Em primeiro lugar é preciso diferenciar Jorge Jesus e Abel Ferreira. A diferença de idade entre ambos marca naturalmente as gerações diferentes. As influências como treinador e atleta não são as mesmas, assim como a formação como técnico. Jesus sempre gosta de frisar como alicerçou o seu método de trabalho a partir da observação como atleta e criou exercícios de treino a partir de situações de jogo.
Estabeleceu essa forma de dirigir as equipes e foi responsável pela evolução de diversos jogadores nas últimas duas décadas, além de ter formado o melhor time em solo brasileiro recentemente. Até hoje a torcida do Flamengo é órfã de sua maneira de trabalhar. Não só na organização tática que deu ao time em todos os momentos do jogo, mas na cobrança incessante por melhora, em tirar o melhor de cada atleta.
Abel foi um lateral-direito de destaque nacional, mas já possui formação mais acadêmica.

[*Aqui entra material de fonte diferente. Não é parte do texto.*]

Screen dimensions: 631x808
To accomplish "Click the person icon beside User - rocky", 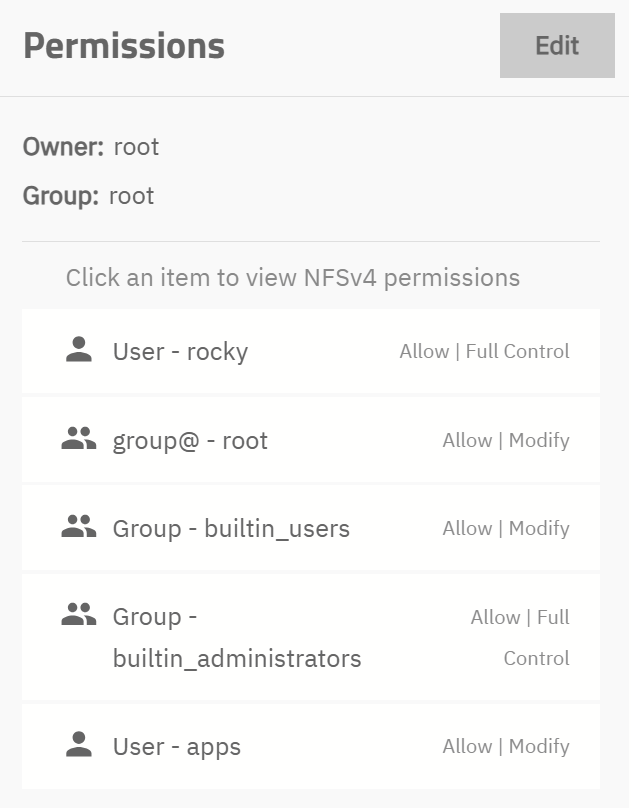I will point(78,349).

Bebeu na fonte que revelou uma série de bons treinadores lusitanos no atual século. No Braga, conseguia variar a forma de jogar da equipe e fixou o clube como o time de menos investimento que mais incomodava Benfica, Porto e Sporting. No Palmeiras, está na história como o maior vencedor de Taça Libertadores.
Ambos possuem defeitos, o que é natural em todos os profissionais, mas trouxeram algo necessário ao futebol brasileiro. Entender que o indivíduo, por melhor que ele seja, num esporte coletivo como o futebol, ficará sempre prejudicado se não estiver inserido em um contexto que lhe favoreça. Acabou a época em que o talento por si só definia campeonatos. Ele segue definindo jogos, mas numa ideia mais ampla, será sucumbido por quem se organizar melhor coletivamente.

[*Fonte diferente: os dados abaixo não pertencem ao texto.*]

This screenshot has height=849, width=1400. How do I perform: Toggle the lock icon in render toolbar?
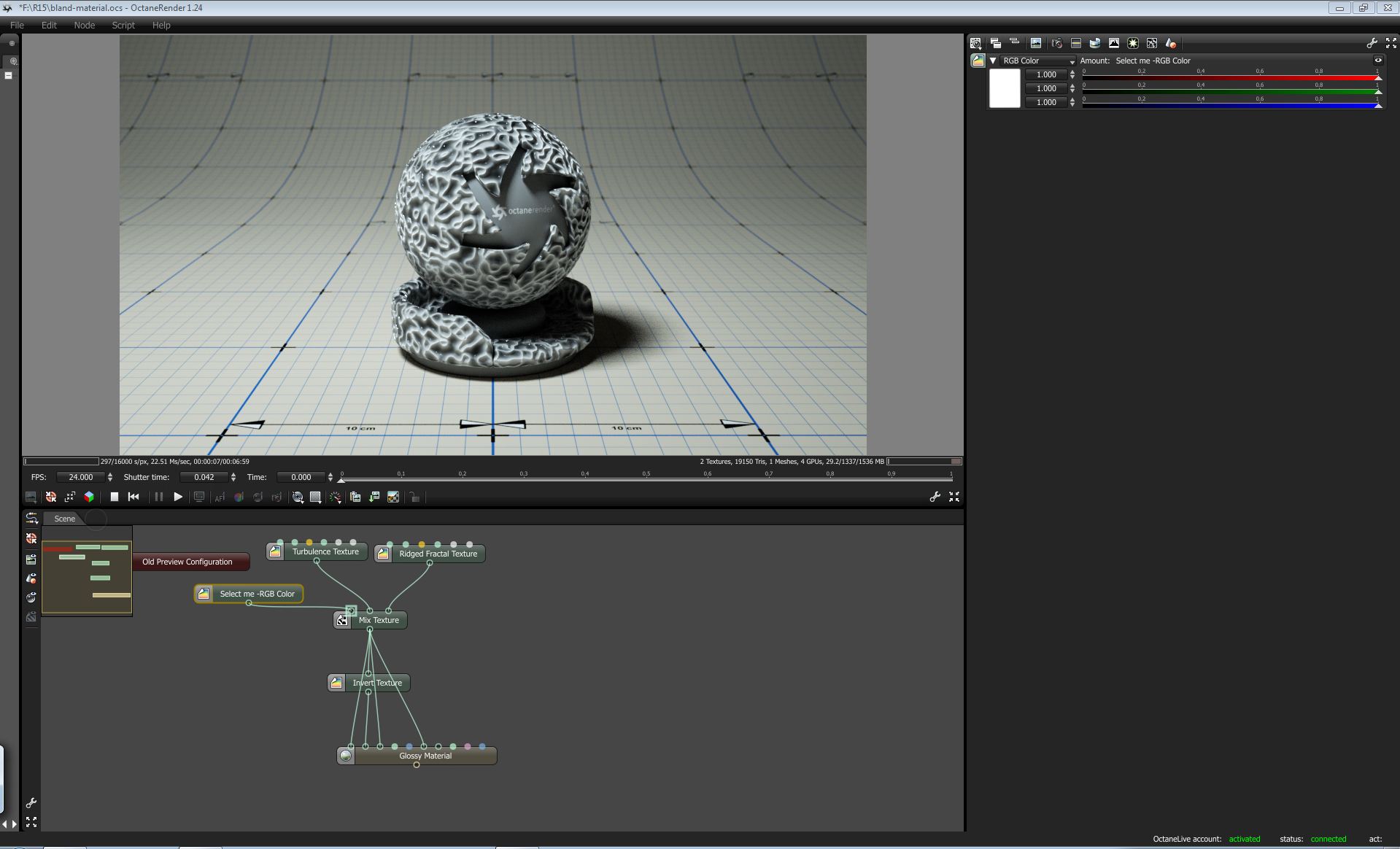pyautogui.click(x=414, y=497)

É muito importante que esse debate seja cada vez mais levantado no Brasil. O país do talento e da maior quantidade de jogadores diferenciados na história do futebol, sempre se baseou nisso para se impor. Poucos foram os times mais bem estruturados coletivamente. Quando eles surgiram, ganharam alcunhas muito injustas, como o Brasil de 1994, dono da maior posse de bola e da maior produção de chances reais de gol daquela Copa, mas até hoje chamado de ''retranqueiro'' por muita gente.
Não se trata de relegar o talento individual a segundo plano. Treinadores que dominam todos os processos de organização nas diferentes fases de um jogo de futebol são importantes para justamente aumentar o poder de decisão desses talentos. As ações dentro de campo seguem sendo dos jogadores. Dar o melhor cenário para a qualidade aflorar e as decisões mais corretas serem tomadas é o grande ''pulo do gato'', e é responsabilidade dos treinadores.
Encontrar espaços em defesas fechadas, como foi a do Palmeiras contra o Flamengo, não é mais tão simples quanto numa época de longas perseguições individuais, de buracos naturais nos sistemas defensivos, e de um lado físico menos presente em campo. É necessário ter ocupação regular dos espaços, movimentos bem coordenados, variação de jogadas, compreensão do melhor cenário para atacar. Pontos que faltaram ao rubro-negro com Renato, como alertei diversas vezes aqui, mesmo em dias de vitórias e goleadas.
Se a bola de Michael, aos 42' do 2º tempo, entrasse, o campeão seria outro, mas a forma com que chegaria à conquista não. O talentoso Palmeiras de Abel Ferreira, mesmo com questionamentos necessários quanto a sua produção ofensiva e chegando muito perto de ser derrotado na etapa final, foi mais organizado que o talentosíssimo Flamengo. Até mesmo naquilo que menos lhe caracteriza, a produção em fase ofensiva, apresentou conteúdo mais elaborado.
Enquanto contabilizarmos placares e finalizações sem entender de que forma foram produzidos, contribuiremos para que o futebol brasileiro seja cada vez mais ''periférico'' em relação ao melhor nível dentro das quatro linhas. Que cada vez mais ''Abeis'' e ''Jorges''venham ao Brasil. Precisamos melhorar a formação de todos que trabalham no esporte aqui. De treinadores a torcedores, passando por jornalistas, cartolas e jogadores.